Solution Overview
This section provides a solution overview of the Run:AI solution for ONTAP AI.
NetApp ONTAP AI and AI Control Plane
The NetApp ONTAP AI architecture, developed and verified by NetApp and NVIDIA, is powered by NVIDIA DGX systems and NetApp cloud-connected storage systems. This reference architecture gives IT organizations the following advantages:
-
Eliminates design complexities
-
Enables independent scaling of compute and storage
-
Enables customers to start small and scale seamlessly
-
Offers a range of storage options for various performance and cost points
NetApp ONTAP AI tightly integrates DGX systems and NetApp AFF A800 storage systems with state-of-the-art networking. NetApp ONTAP AI and DGX systems simplify AI deployments by eliminating design complexity and guesswork. Customers can start small and grow their systems in an uninterrupted manner while intelligently managing data from the edge to the core to the cloud and back.

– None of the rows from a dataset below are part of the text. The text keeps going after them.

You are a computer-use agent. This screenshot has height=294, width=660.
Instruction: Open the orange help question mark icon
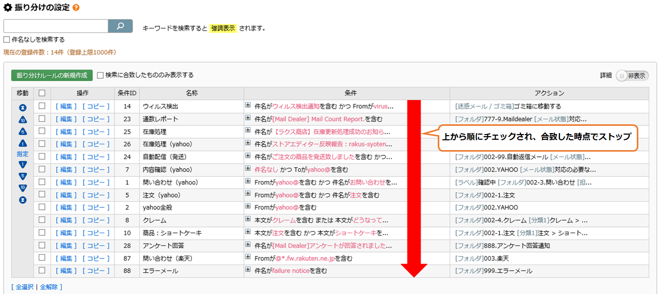coord(76,8)
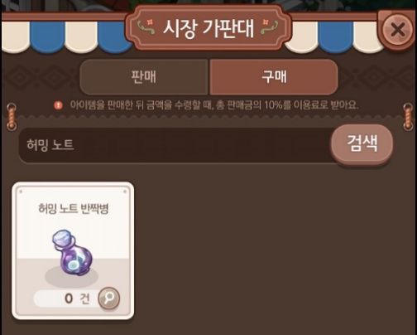Select the purple 반짝병 potion bottle icon
Image resolution: width=417 pixels, height=335 pixels.
pos(73,252)
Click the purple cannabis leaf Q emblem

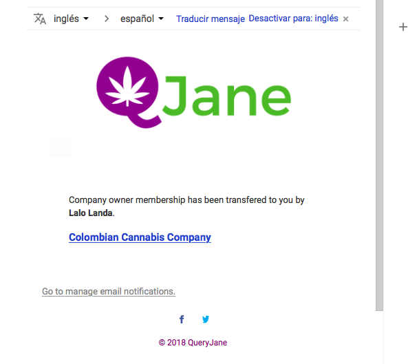129,92
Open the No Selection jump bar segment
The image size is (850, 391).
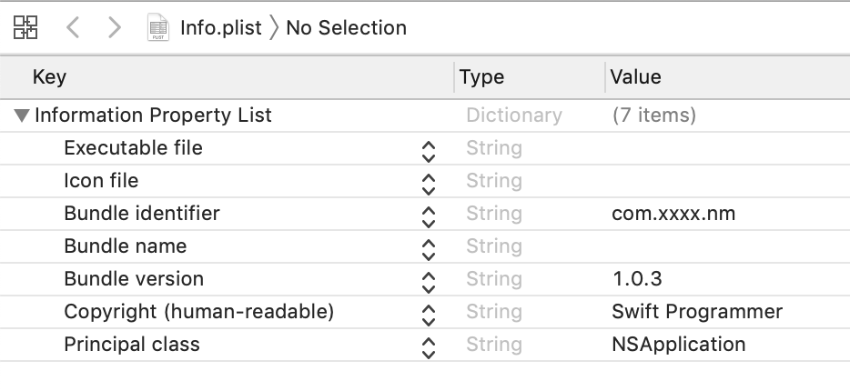[346, 27]
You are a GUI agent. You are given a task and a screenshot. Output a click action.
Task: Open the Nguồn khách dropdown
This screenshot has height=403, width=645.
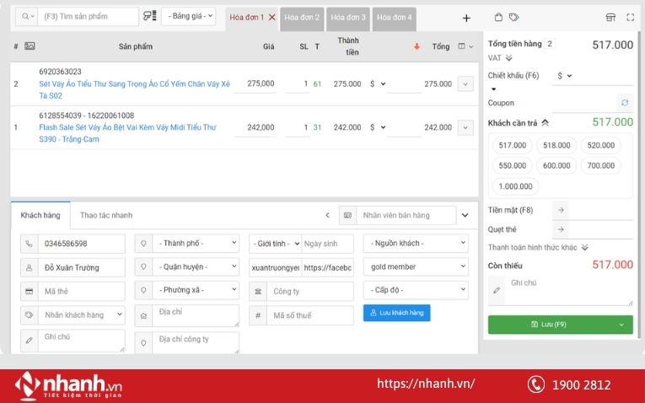[415, 244]
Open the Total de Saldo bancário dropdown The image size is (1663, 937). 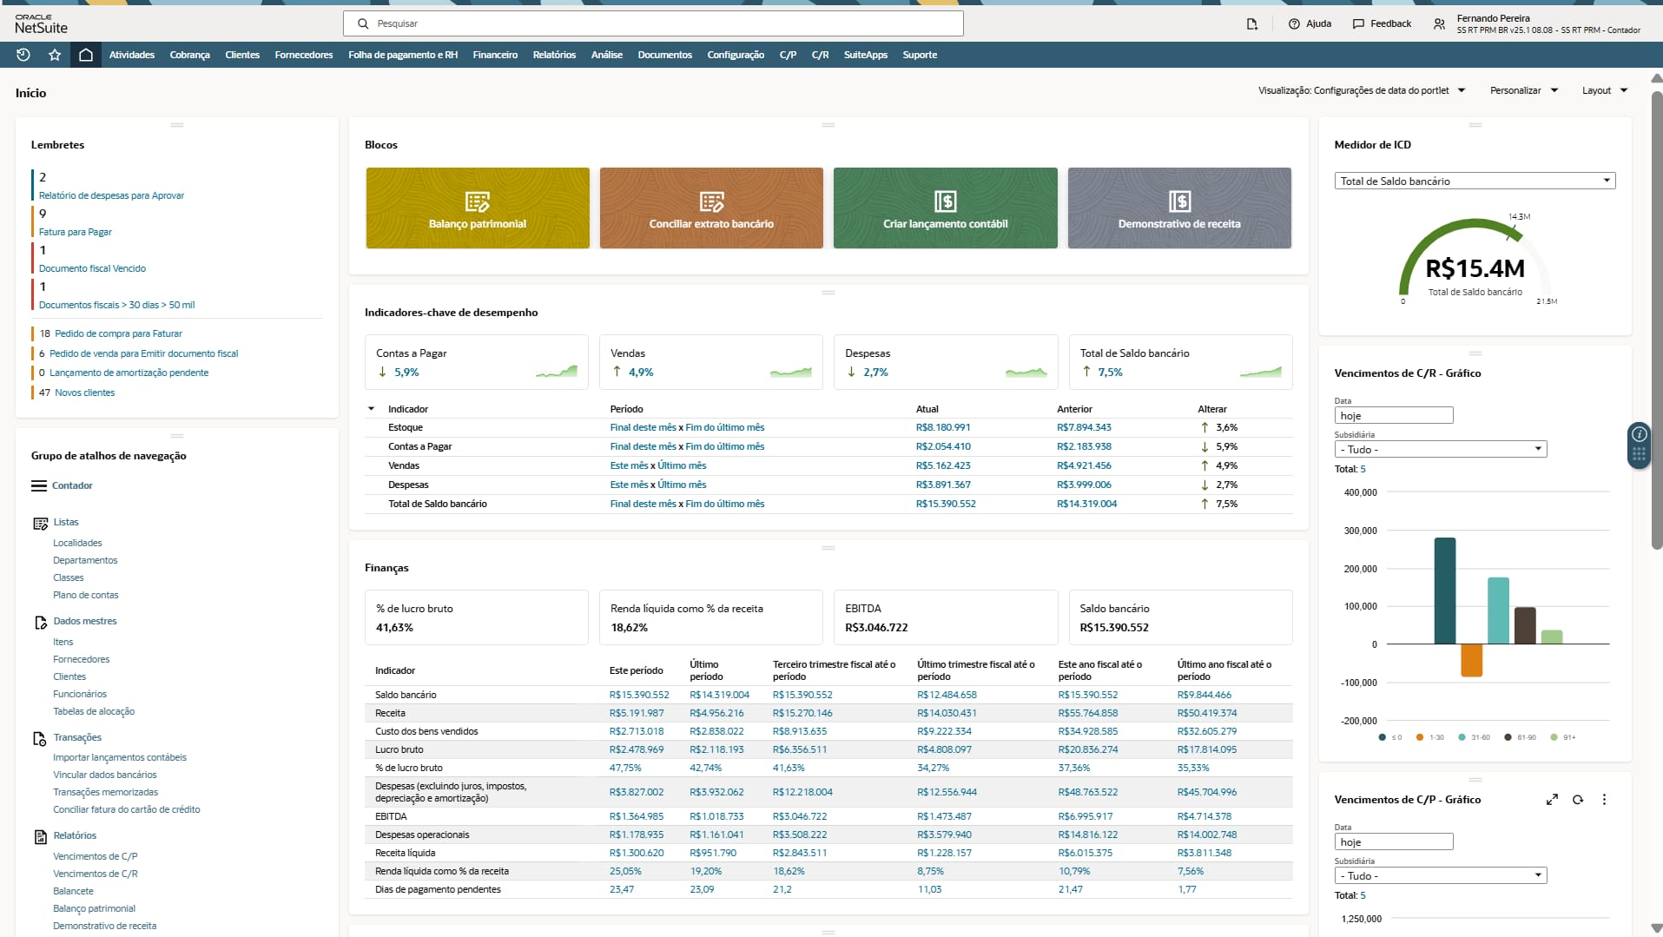click(x=1474, y=181)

NetApp AI Control Plane is a full stack AI, ML, and deep learning (DL) data and experiment management solution for data scientists and data engineers. As organizations increase their use of AI, they face many challenges, including workload scalability and data availability. NetApp AI Control Plane addresses these challenges through functionalities, such as rapidly cloning a data namespace just as you would a Git repo, and defining and implementing AI training workflows that incorporate the near-instant creation of data and model baselines for traceability and versioning. With NetApp AI Control Plane, you can seamlessly replicate data across sites and regions and swiftly provision Jupyter Notebook workspaces with access to massive datasets.
Run:AI Platform for AI Workload Orchestration
Run:AI has built the world’s first orchestration and virtualization platform for AI infrastructure. By abstracting workloads from the underlying hardware, Run:AI creates a shared pool of GPU resources that can be dynamically provisioned, enabling efficient orchestration of AI workloads and optimized use of GPUs. Data scientists can seamlessly consume massive amounts of GPU power to improve and accelerate their research while IT teams retain centralized, cross-site control and real-time visibility over resource provisioning, queuing, and utilization. The Run:AI platform is built on top of Kubernetes, enabling simple integration with existing IT and data science workflows.
The Run:AI platform provides the following benefits:
-
Faster time to innovation. By using Run:AI resource pooling, queueing, and prioritization mechanisms together with a NetApp storage system, researchers are removed from infrastructure management hassles and can focus exclusively on data science. Run:AI and NetApp customers increase productivity by running as many workloads as they need without compute or data pipeline bottlenecks.
-
Increased team productivity. Run:AI fairness algorithms guarantee that all users and teams get their fair share of resources. Policies around priority projects can be preset, and the platform enables dynamic allocation of resources from one user or team to another, helping users to get timely access to coveted GPU resources.
-
Improved GPU utilization. The Run:AI Scheduler enables users to easily make use of fractional GPUs, integer GPUs, and multiple nodes of GPUs for distributed training on Kubernetes. In this way, AI workloads run based on your needs, not capacity. Data science teams are able to run more AI experiments on the same infrastructure.